Pas chez Kelly Reichardt, donc. Il ne se passe pas beaucoup de choses ici, mais tout compte. Tout ce qu’elle prend le temps de filmer a une importance ; elle n’a d’ailleurs pas besoin de souligner celle-ci par un effet de mise en scène trop visible : sa caméra, patiente et toujours bien placée, saisit naturellement les idées et les émotions nichées dans les détails qu’elle enregistre soigneusement, respectueusement.
Comme son titre l’indique, Certaines femmes met en premier plan des personnages féminins, quatre au total, dont deux auront l’occasion de se connaître (il faut préciser que le scénario est basé non pas sur une, mais trois nouvelles distinctes de l’écrivain américain Maile Meloy). Si l’une de ces femmes est confrontée au début du film à une situation exceptionnelle, il n’y a dans l’ensemble nulle grande décision, nul dilemme majeur, bref, aucun ressort dramatique que ce type de récit « choral » (quoique le terme soit un peu excessif en l’occurrence, au vu du nombre finalement limité de personnages) affectionne ordinairement. Ce sont « simplement » des moments de vie qui ont en commun le Montana mais aussi une certaine solitude, plus ou moins flagrante selon les personnages.

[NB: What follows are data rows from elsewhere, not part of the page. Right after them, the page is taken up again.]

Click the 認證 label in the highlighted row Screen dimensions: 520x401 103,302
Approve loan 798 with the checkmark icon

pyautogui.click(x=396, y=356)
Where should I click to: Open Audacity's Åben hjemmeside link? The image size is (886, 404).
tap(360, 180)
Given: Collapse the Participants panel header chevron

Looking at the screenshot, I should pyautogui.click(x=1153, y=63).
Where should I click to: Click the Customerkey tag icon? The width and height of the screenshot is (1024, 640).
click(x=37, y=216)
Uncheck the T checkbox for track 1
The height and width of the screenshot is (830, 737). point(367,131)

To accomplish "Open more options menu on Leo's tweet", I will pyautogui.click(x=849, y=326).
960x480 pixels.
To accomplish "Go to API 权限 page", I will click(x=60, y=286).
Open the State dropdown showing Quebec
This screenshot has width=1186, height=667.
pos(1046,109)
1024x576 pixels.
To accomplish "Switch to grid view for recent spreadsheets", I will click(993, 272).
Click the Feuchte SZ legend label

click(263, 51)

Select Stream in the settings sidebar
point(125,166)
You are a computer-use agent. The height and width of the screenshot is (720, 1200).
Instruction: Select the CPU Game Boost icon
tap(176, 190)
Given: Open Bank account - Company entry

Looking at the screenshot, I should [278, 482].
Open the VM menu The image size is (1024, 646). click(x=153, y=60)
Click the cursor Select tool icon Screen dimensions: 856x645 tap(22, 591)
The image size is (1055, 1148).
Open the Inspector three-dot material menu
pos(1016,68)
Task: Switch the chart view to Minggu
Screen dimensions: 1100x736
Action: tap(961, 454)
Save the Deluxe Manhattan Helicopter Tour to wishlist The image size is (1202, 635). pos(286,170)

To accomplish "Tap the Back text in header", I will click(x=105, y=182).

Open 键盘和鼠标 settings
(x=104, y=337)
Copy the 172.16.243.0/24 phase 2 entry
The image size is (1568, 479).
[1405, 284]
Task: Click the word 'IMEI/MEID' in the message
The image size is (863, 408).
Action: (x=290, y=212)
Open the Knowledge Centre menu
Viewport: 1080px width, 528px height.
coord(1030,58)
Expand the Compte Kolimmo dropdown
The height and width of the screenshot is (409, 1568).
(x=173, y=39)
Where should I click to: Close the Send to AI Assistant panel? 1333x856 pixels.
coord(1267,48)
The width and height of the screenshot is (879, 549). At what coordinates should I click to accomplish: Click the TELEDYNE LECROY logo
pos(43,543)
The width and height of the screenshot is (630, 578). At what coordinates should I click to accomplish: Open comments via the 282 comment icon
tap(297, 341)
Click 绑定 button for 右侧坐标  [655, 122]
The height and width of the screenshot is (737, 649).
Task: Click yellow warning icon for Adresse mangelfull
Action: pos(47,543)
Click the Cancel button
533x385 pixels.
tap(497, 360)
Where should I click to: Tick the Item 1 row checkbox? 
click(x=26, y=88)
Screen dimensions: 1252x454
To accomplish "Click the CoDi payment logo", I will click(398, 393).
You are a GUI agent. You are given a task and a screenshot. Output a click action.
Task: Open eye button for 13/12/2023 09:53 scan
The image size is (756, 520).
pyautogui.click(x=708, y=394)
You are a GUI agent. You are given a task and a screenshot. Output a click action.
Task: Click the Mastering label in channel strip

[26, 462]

Par petites touches, le film enrichit ces moments présents par des références au passé des protagonistes, mais celui-ci reste largement confié à l’imagination du spectateur. On ne saura en effet qu’assez peu de choses sur ces quatre femmes, mais la composition des comédiennes (toutes excellentes) et la précision de la mise en scène leur donnent à chacune un relief palpable, une personnalité propre. Cela ne passe pas par de longues explications, mais par des gestes discrets (Jamie – émouvante et lumineuse Lily Gladstone – se recoiffant pour se faire belle), des expressions furtives, une brève anecdote ou un élément du décor – à l’image du grès convoité par Gina (Michelle Williams) pour construire sa maison, grès qui renvoie au passé d’Albert (René Auberjonois), le propriétaire du jardin où se trouvent les pierres en question.
Ce qui émeut, dans Certaines femmes comme d’ailleurs dans les précédents films de Reichardt, c’est que c’est un cinéma qui respire. Qui prend son temps, non pas au nom d’une esthétique prétentieuse quelconque, mais pour donner aux éléments qui composent chaque plan toute la dimension qu’ils méritent, et pour former à partir de cette matière (précieuse) un récit à la fois simple, authentique et touchant ; infiniment plus vivant que celui que nous livrent bien des films plus mouvementés.
Bande-annonce
Servi par quatre grandes comédiennes (Laura Dern, Kristen Stewart, Michelle Williams et la très prometteuse Lily Gladstone), Certaines femmes est une œuvre épurée et sensible, racontée avec un admirable sens du détail.